After graduating with a B.M. from Oberlin, Watson matriculated at the University of Chicago in 2020; their research probes the intersection of electronically altered voices in music and gender performance. Since then, Watson has been seemingly omnipresent in the city’s contemporary classical and experimental scenes, whether that’s composing for ~Nois Saxophone Quartet, appearing on the heavy-hitting Frequency Festival, or having a piece commissioned and premiered by the Civic Orchestra of Chicago. Their first formal foray into music with modular synthesizers was as recently as 2023, with to like down in still waters of erasure [see video below]. Watson wrote the work for organ and spatialized electronics, including manipulated and AI voices.
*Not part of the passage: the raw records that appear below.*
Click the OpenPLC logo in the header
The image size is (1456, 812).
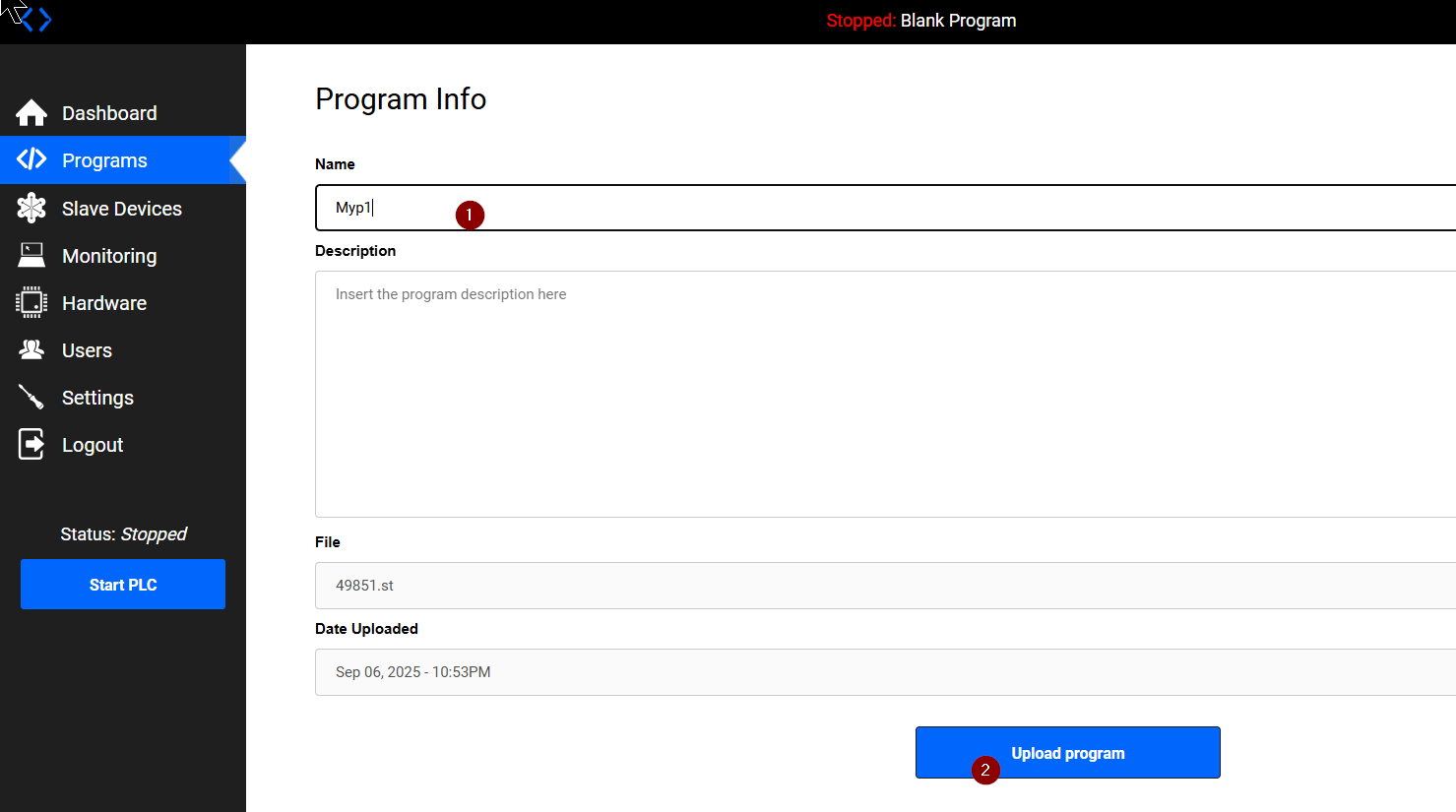(x=35, y=20)
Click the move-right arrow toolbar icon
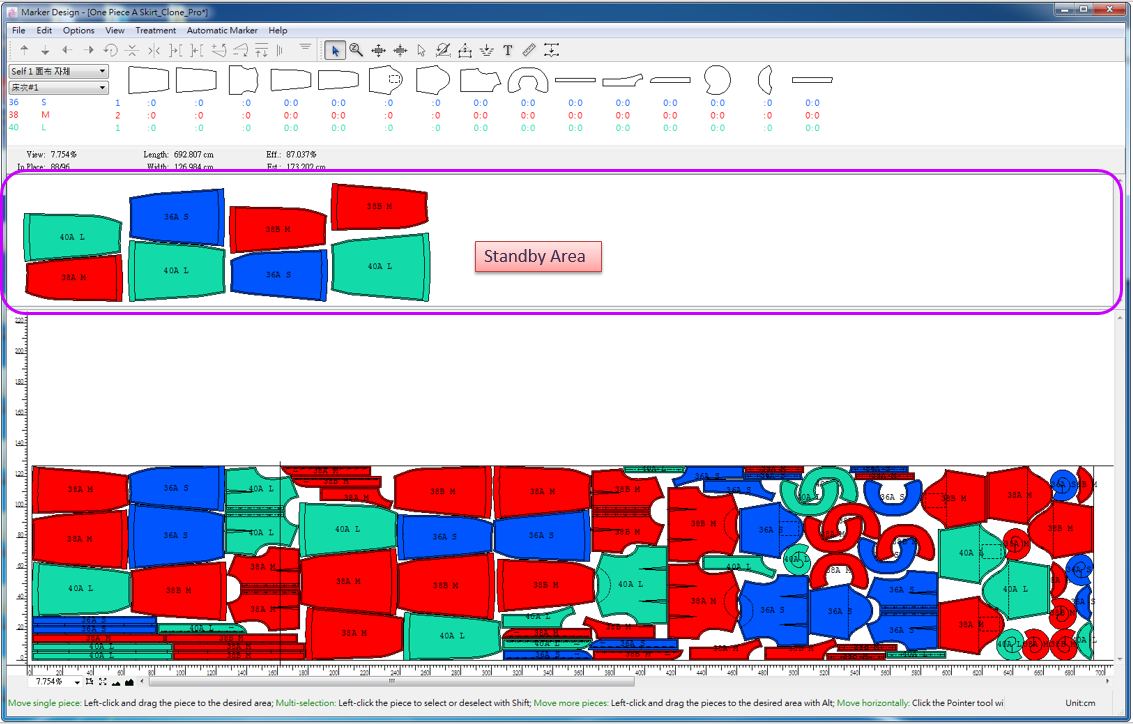 point(88,50)
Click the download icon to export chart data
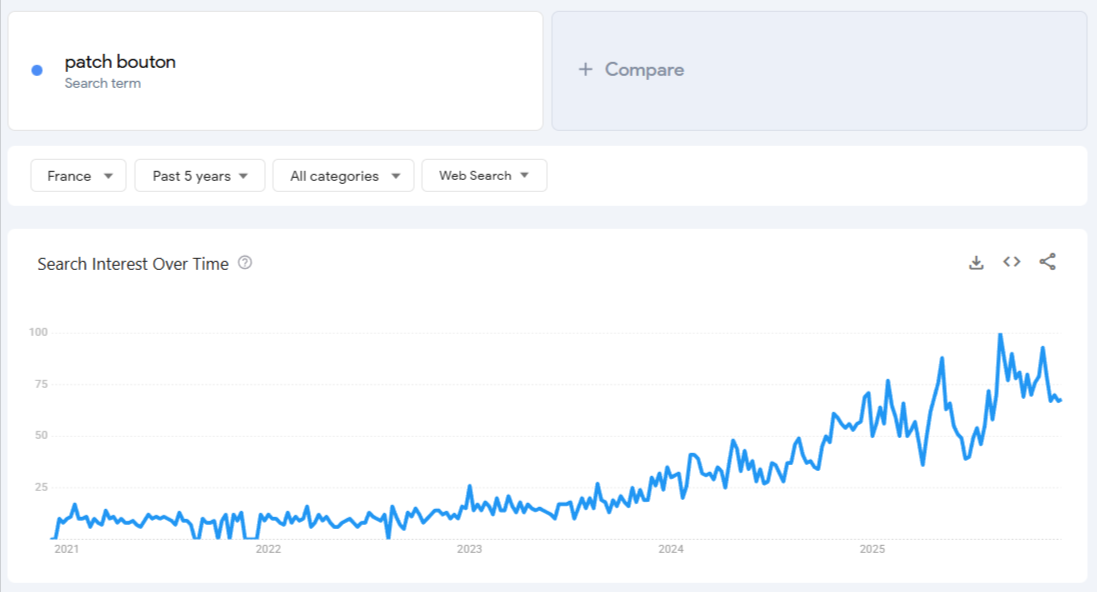1097x592 pixels. click(976, 262)
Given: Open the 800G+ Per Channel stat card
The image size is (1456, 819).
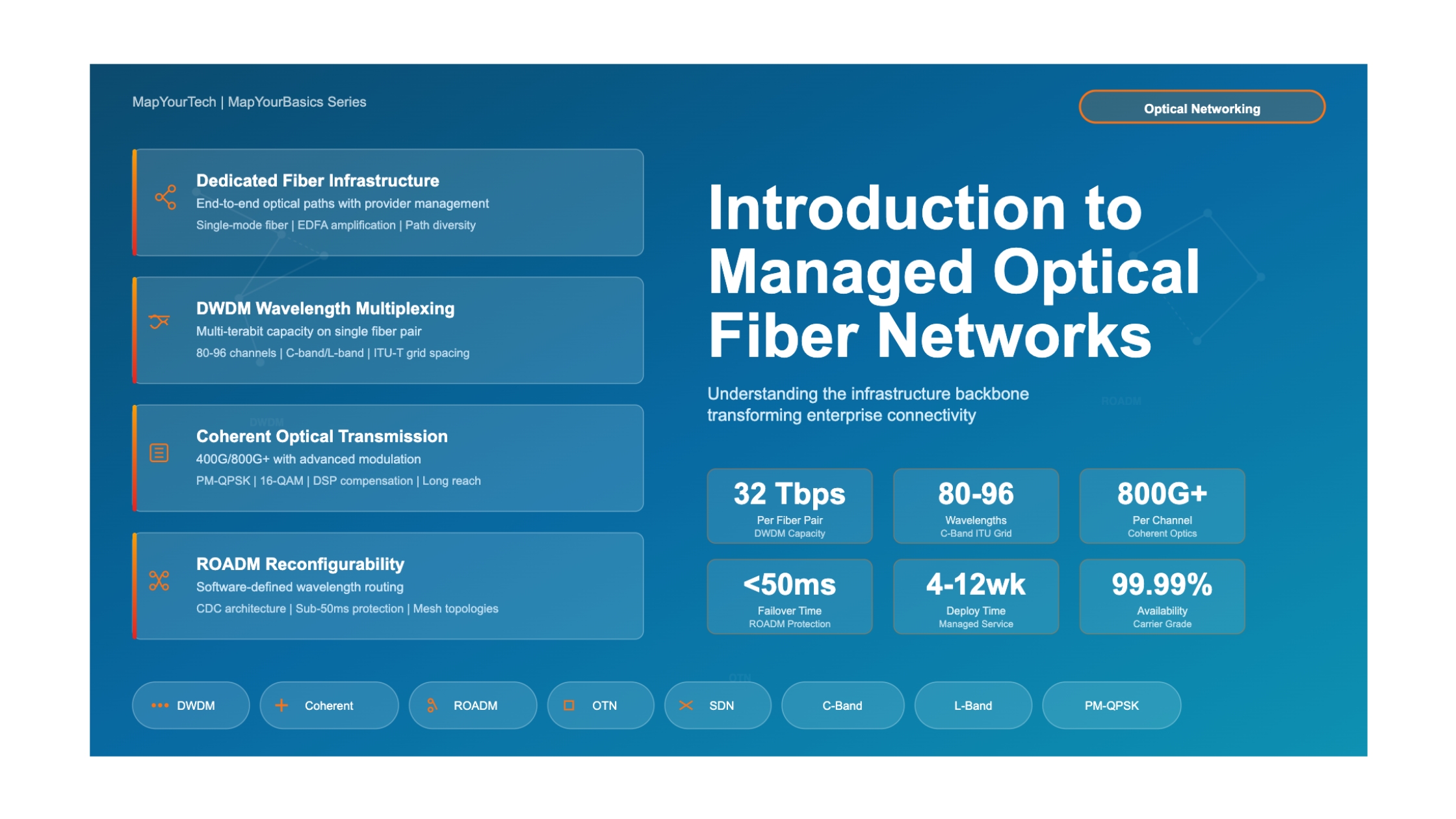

Watson’s debut anthology album enclosures, released last month, is a sampling of works composed in 2022 and 2023, from solo pieces for harp and just-intonation vibraphone to a three-movement work recorded by the formidable French ensemble Quatuor Diotima. What with Watson’s creative growth spurt of late, enclosures already feels more archival than retrospective.

“What I'm doing now is like the happiest life I could have imagined for myself— in fact, happier than I could have imagined, because I believed that I would never be okay and be devastated forever,” Watson says. “No one saw this coming, including me.”